Это так в духе Кёрга! Даже не угроза. Не инструкция. Не объяснение. Просто строчки для тех, кто шёл по пути слышащих. Мол, сам догадайся, а если не догадаешься — тебе же хуже. Кёрг наглядно демонстрирует, что случится в случае неповиновения с помощью поступков, а не слов. Отметины на дверях дорогих мне людей — что здесь непонятного? Если к нему не приду я, он придёт к ним.
Я перевела дыхание и прислонилась к стене. С первого взгляда и не поймёшь, куда бежать и что делать. На самом деле это письмо очень прозрачно. Только нужно быть членом Гильдии, чтобы его понять. Он приглашает меня туда, где мы играли.
В ДК «Лабиринт», где проходил единственный в моей жизни конвент по «Сказаниям Четырёх Ветров». Конвент — это просто большая Игра. Там каждый представлял себя тем, кем никогда в действительности не являлся. Там Кёрг и будет ждать меня, чтобы закончить эту затянувшуюся на пять лет партию. И он знает наверняка, что я приду одна. Потому что не могу иначе. Потому что иначе двери, помеченные перевёрнутой звездой, и люди, за ними скрывающиеся, познают его гнев. Не сегодня и не завтра, но можно быть уверенным, что он доберётся до них неминуемо — сам или опосредованно, но доберётся.
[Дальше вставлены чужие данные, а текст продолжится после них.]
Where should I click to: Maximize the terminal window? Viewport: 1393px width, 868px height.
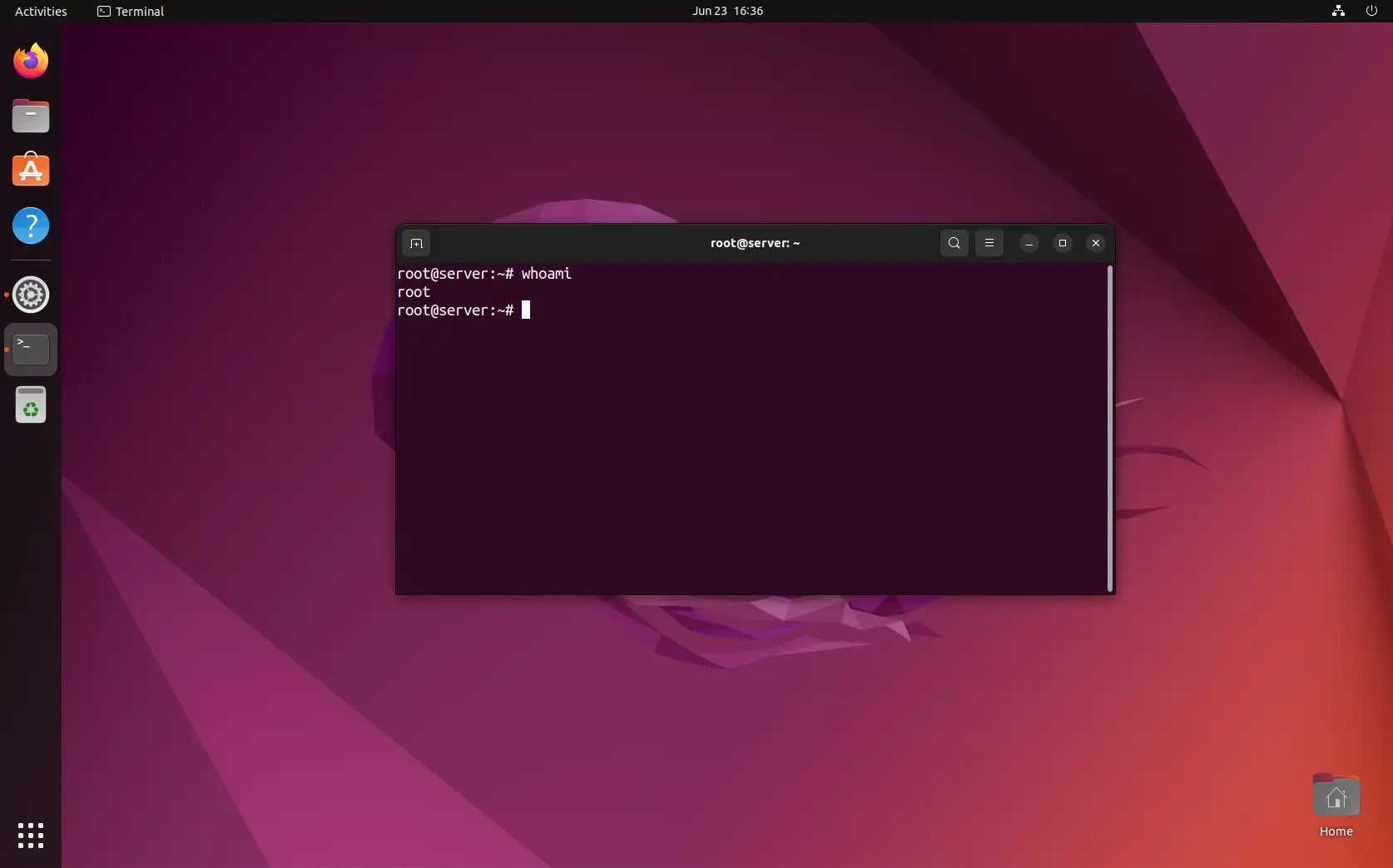tap(1063, 243)
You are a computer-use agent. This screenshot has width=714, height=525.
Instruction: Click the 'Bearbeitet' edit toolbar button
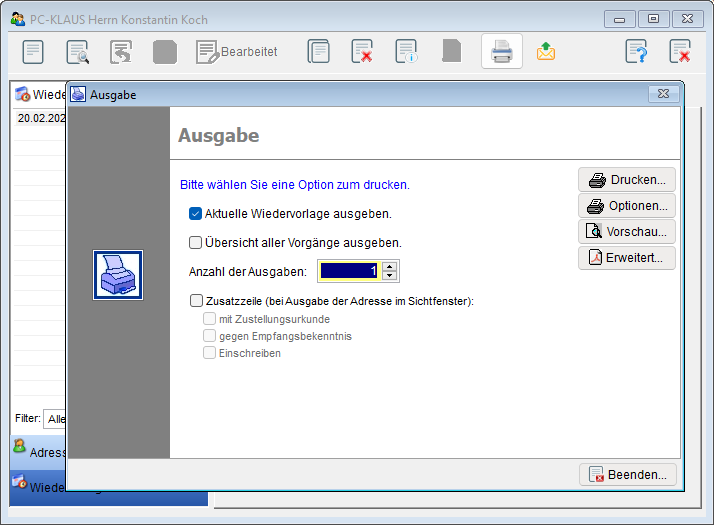(x=237, y=51)
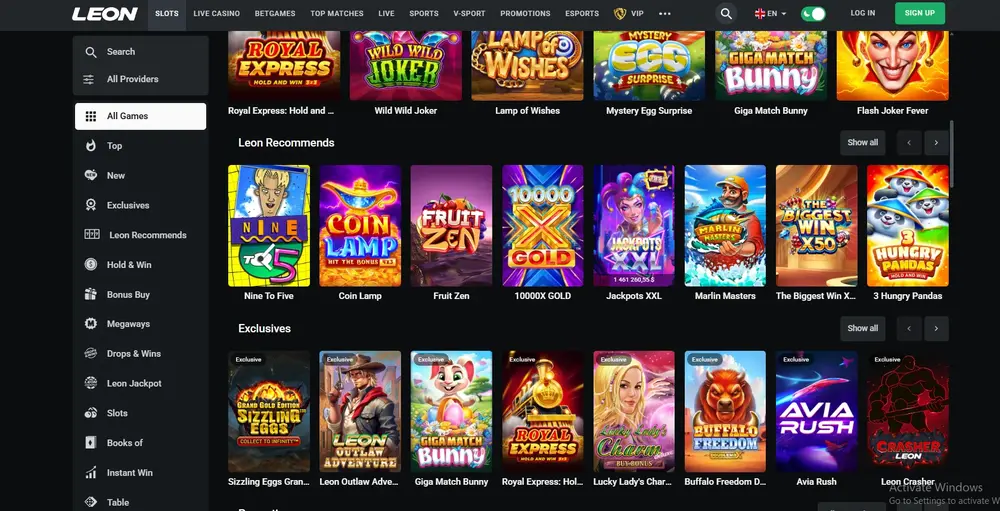
Task: Toggle the green theme switch
Action: coord(813,13)
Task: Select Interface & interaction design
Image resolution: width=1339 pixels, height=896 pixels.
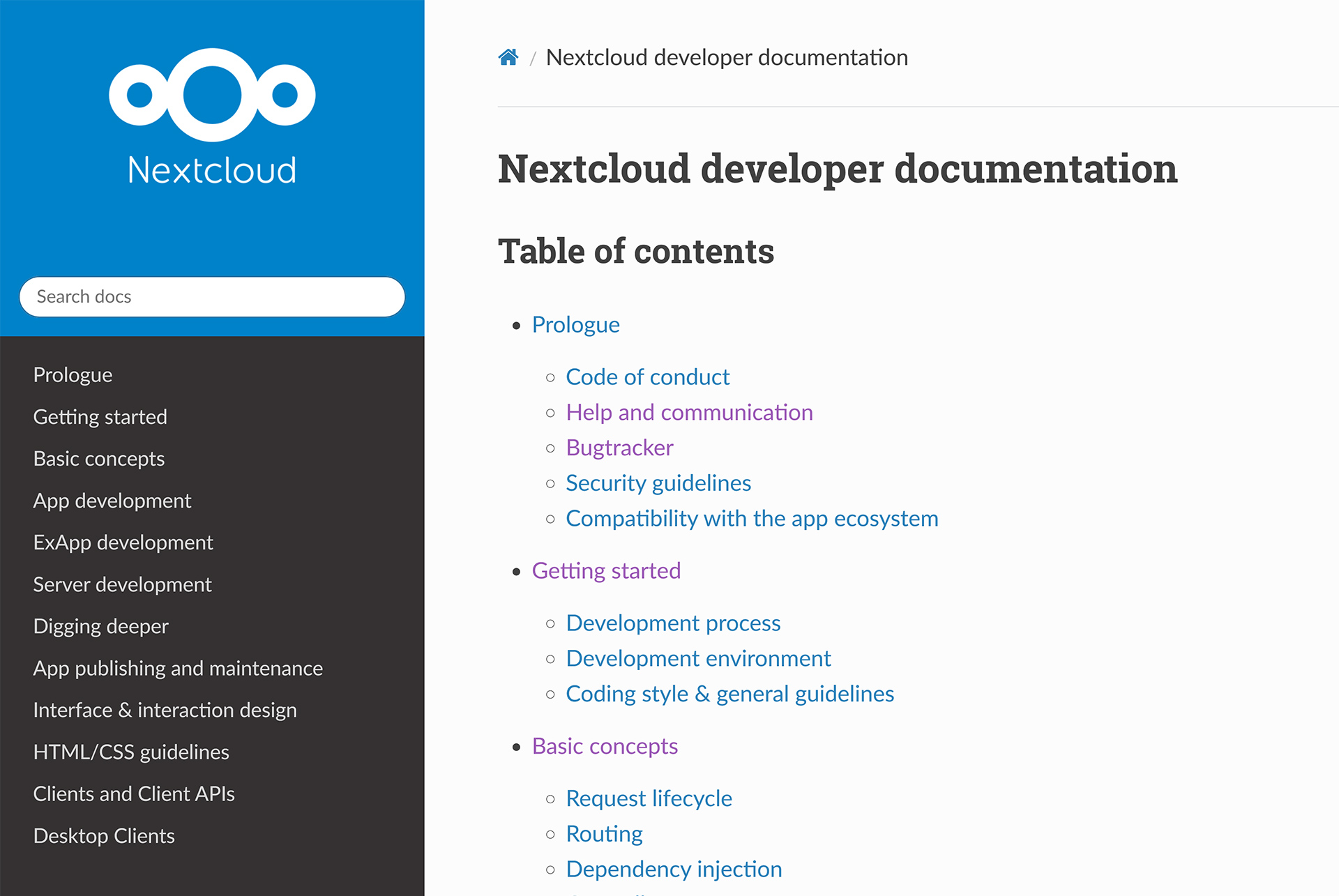Action: (165, 710)
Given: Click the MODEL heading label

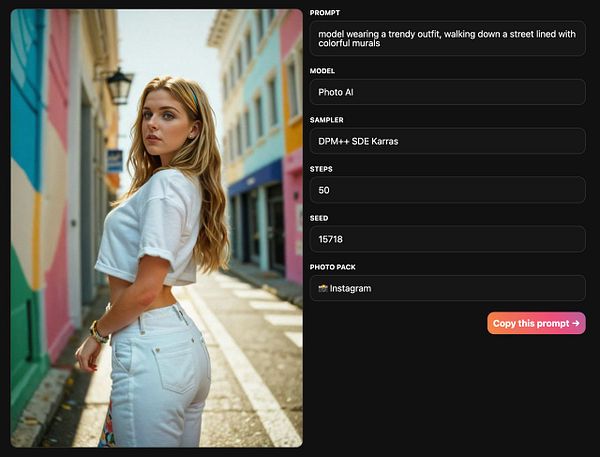Looking at the screenshot, I should tap(322, 71).
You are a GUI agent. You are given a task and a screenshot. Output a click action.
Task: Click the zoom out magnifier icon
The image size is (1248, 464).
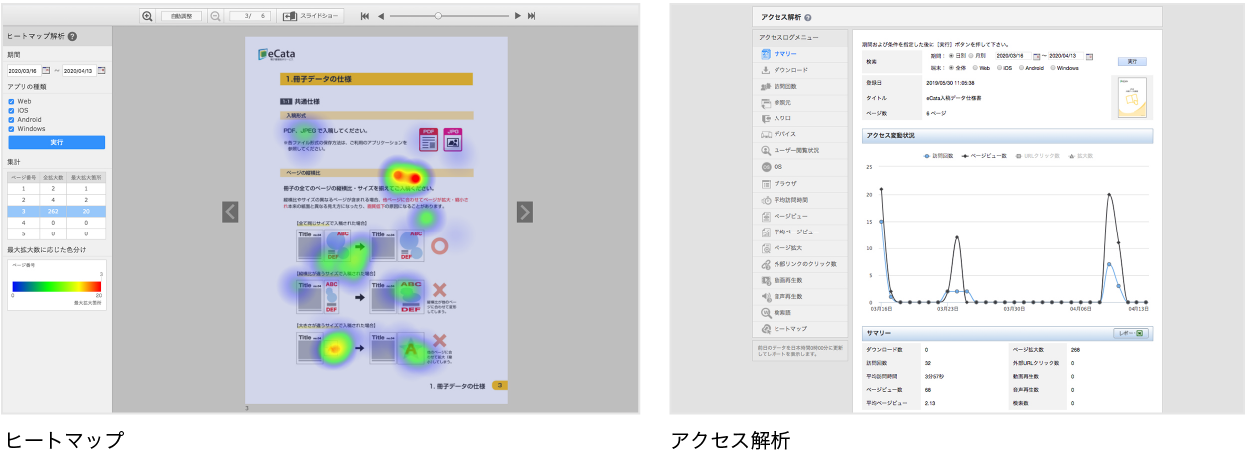coord(215,16)
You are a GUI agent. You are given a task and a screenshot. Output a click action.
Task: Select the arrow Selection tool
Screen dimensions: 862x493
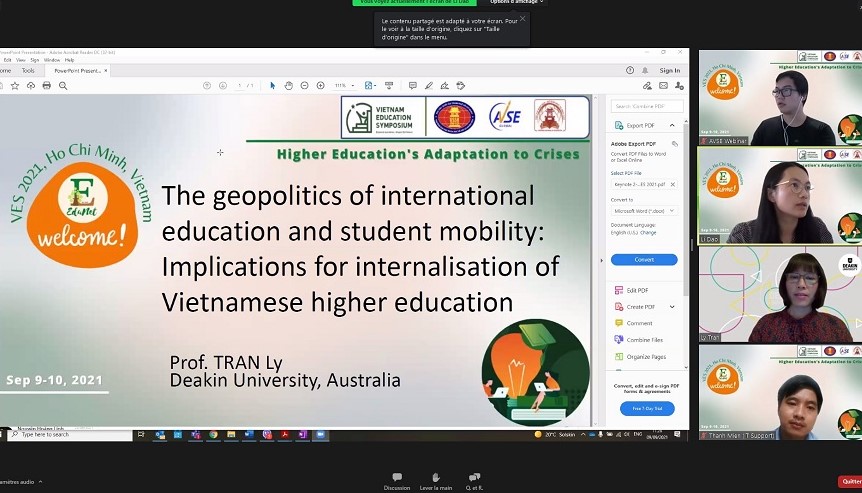[272, 86]
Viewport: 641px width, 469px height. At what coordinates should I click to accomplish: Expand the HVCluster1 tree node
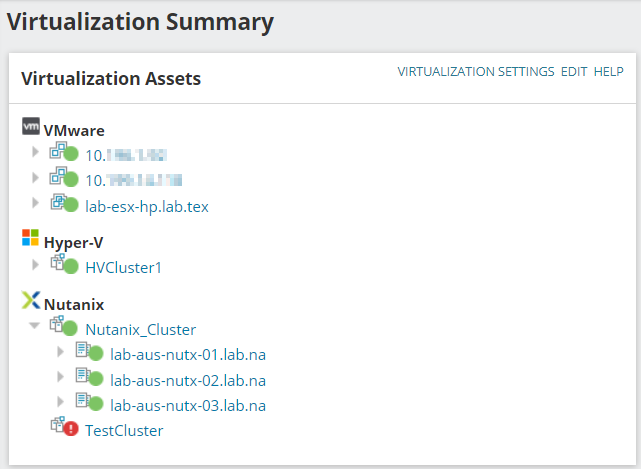click(36, 265)
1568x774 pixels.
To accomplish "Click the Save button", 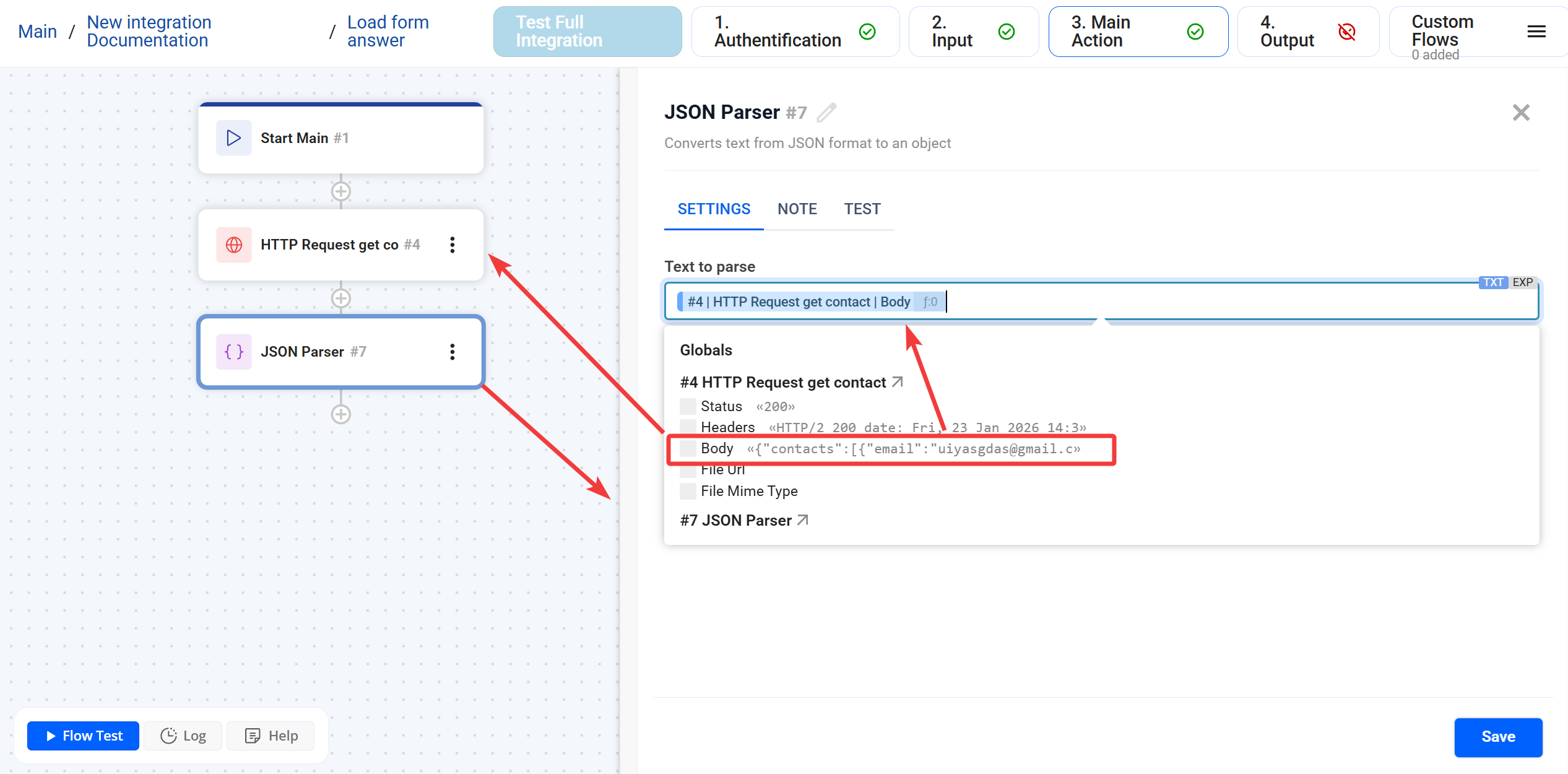I will [x=1498, y=737].
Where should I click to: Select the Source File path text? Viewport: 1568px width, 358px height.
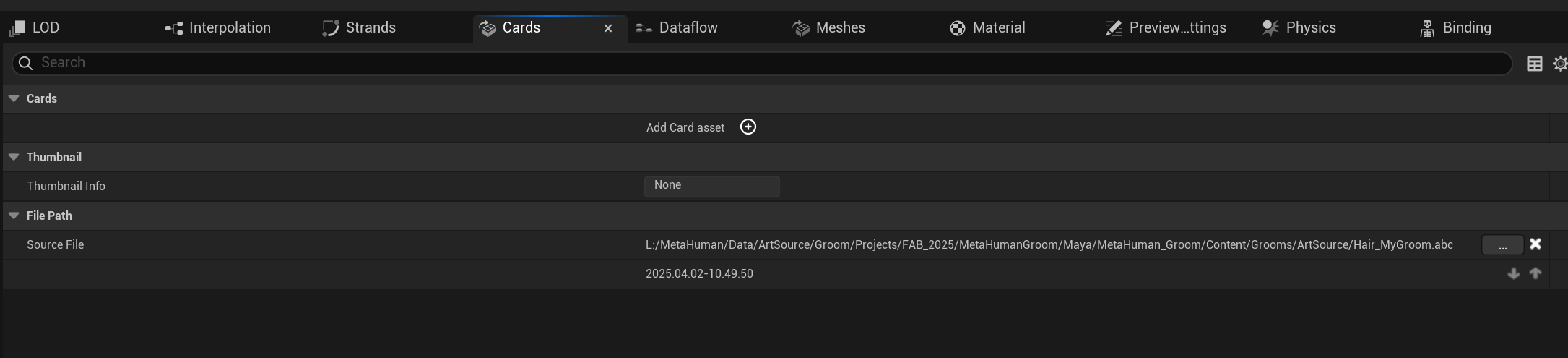pos(1049,244)
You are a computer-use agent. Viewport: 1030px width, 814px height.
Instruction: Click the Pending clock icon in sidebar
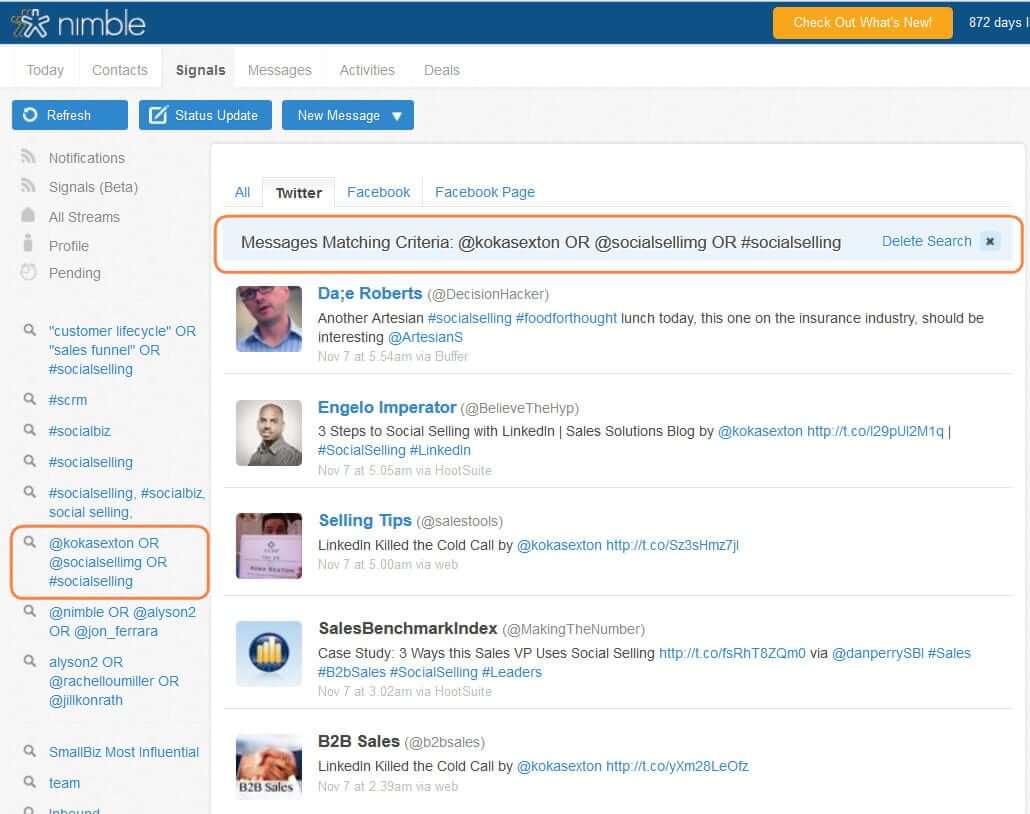pyautogui.click(x=28, y=272)
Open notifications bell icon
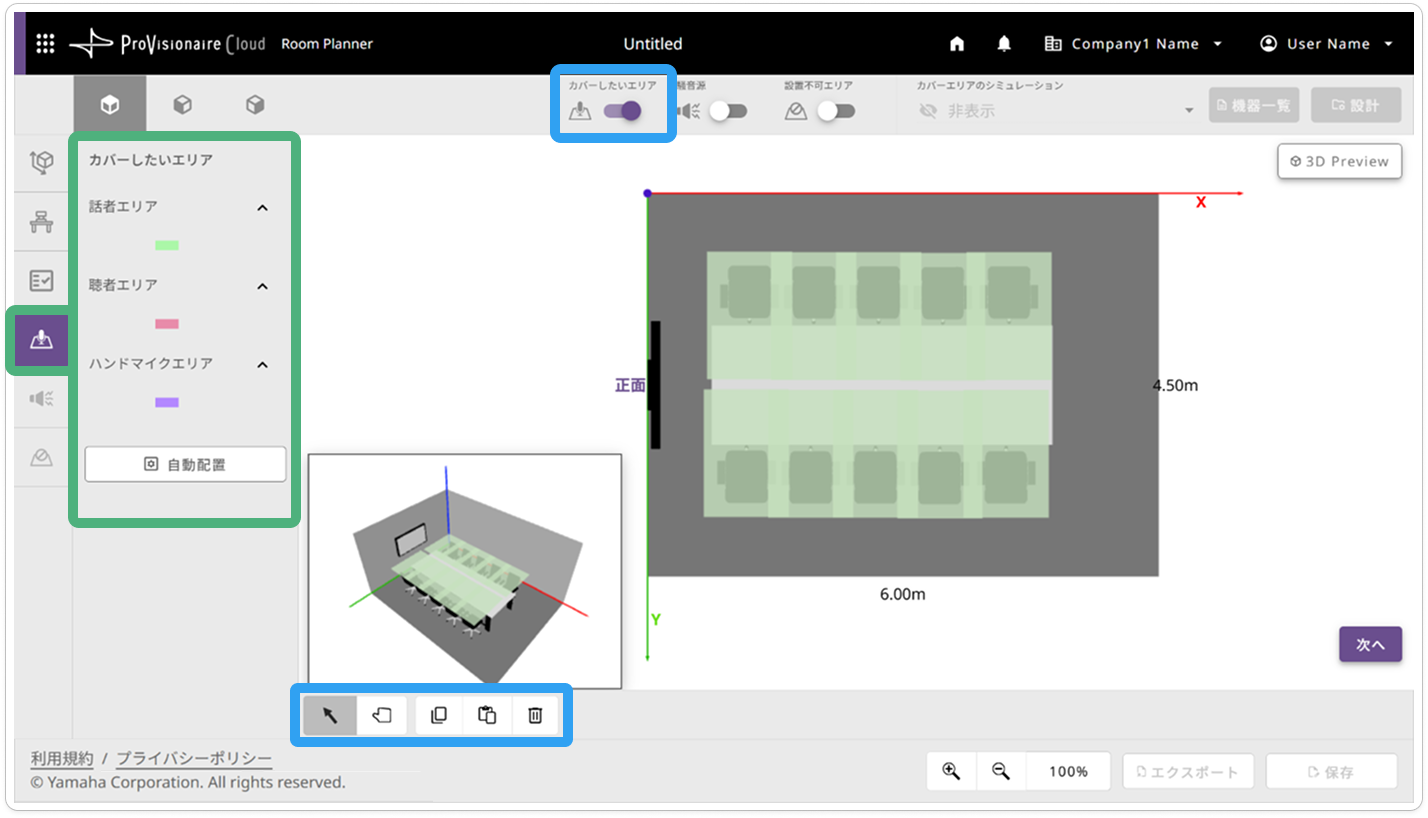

Мне осталось только решить, чья жизнь дороже на этот раз. Моя или их. Одна или несколько. И долго думать не пришлось.
Вагоны метро шли привычной линией. Будто человек, приговорённый к смертной казни, в свой последний день я подмечала всё, что обычно не привлекает ничьего внимания: ржавчину на рельсах, стёртую краску, потрескавшийся мрамор, лица прохожих. Я обдумывала «Сказку о Прыгуне и Скользящем». Мы с Гильдией любили слушать её. И Кёрг тоже. Хорошая сказка, к его страшной философии, не имеющая никого отношения. Но ему, видимо, нравилась её загадочность и кажущаяся многозначность. В конце концов, в этом и заключается талант Кёрга — подвести под свою теорию любой материал.
Что ж, йоханга, говорю я себе. Пора стать Скользящим. Пора исправить свою оплошность и, если понадобится, пожертвовать жизнью, чтобы дать возможность спокойно жить другим. Тем, кого я люблю, и кто любит меня без обмана.
«Лабиринт», до которого пришлось добираться почти час, оказался заброшенным. Как это ожидаемо. Штукатурка осыпалась, балкончики обвалились, буйная зелень скрыла дорожку, тянувшуюся от покореженного забора. Я перелезла через слетевшую с петель калитку и обошла бурелом. Спальный район, тишина, вечер. Двадцать минут от метро. Здесь ни души. А мне совсем не страшно. Я ведь давно ждала этого дня. Пять лет. Парадный вход оказался заколочен. Можно поискать чёрный или влезть в окно — они все разбиты. Начав движение к торцу здания, я услышала шорох позади. Остановилась. Обернусь — и нет пути вспять.